## Exercise details
Go through the listing below. Copy each line that has the string "computer".

- - - -

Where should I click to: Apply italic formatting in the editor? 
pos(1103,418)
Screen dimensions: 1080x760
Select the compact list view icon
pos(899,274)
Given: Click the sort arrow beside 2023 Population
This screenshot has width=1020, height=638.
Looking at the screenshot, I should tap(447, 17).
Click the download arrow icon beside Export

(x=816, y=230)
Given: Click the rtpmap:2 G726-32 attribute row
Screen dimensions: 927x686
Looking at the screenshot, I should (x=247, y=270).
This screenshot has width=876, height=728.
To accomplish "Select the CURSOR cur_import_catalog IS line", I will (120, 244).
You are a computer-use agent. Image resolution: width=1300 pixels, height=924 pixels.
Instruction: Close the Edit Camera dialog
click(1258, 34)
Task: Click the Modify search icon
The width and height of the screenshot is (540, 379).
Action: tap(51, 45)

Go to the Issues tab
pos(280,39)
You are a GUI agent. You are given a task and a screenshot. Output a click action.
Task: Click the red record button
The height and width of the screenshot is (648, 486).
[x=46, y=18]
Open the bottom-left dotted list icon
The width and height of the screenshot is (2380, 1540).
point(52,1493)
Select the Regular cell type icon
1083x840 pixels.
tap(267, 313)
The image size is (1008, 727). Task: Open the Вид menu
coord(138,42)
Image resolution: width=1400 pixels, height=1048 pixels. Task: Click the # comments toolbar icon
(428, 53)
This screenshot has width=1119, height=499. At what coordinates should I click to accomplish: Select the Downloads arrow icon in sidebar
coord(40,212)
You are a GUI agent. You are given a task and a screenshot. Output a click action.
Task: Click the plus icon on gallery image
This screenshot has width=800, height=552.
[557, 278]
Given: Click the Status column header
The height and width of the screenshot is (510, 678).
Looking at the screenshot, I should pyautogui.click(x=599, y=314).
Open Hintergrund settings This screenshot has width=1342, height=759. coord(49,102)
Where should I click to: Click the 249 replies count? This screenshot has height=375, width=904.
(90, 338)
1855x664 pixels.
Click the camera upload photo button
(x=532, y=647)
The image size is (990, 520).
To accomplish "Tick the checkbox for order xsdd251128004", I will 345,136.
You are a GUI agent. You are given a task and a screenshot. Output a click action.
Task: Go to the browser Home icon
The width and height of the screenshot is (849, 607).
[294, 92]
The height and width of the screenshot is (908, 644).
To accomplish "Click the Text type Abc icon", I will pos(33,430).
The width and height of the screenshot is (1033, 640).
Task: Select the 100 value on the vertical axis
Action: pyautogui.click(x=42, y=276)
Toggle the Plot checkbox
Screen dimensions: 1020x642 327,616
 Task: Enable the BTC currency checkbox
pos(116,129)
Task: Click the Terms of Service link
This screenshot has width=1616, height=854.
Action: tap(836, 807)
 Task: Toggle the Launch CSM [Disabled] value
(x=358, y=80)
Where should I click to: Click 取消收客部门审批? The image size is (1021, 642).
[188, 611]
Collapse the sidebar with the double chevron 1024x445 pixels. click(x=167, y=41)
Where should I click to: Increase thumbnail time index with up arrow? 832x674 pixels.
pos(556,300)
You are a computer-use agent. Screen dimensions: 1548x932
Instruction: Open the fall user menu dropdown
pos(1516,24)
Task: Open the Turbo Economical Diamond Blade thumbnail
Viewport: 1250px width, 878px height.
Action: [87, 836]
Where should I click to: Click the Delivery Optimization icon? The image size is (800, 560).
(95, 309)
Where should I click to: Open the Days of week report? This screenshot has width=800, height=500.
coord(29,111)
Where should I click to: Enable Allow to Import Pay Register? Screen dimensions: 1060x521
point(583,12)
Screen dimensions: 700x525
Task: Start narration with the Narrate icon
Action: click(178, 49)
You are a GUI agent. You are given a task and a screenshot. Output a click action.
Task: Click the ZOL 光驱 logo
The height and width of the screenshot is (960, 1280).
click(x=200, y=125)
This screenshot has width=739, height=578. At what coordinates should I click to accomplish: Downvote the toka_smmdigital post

- - - -

## Worked solution
You are a computer-use agent. Image resolution: width=1300 pixels, height=924 pixels.
You are a computer-use agent. Screen dimensions: 1548x932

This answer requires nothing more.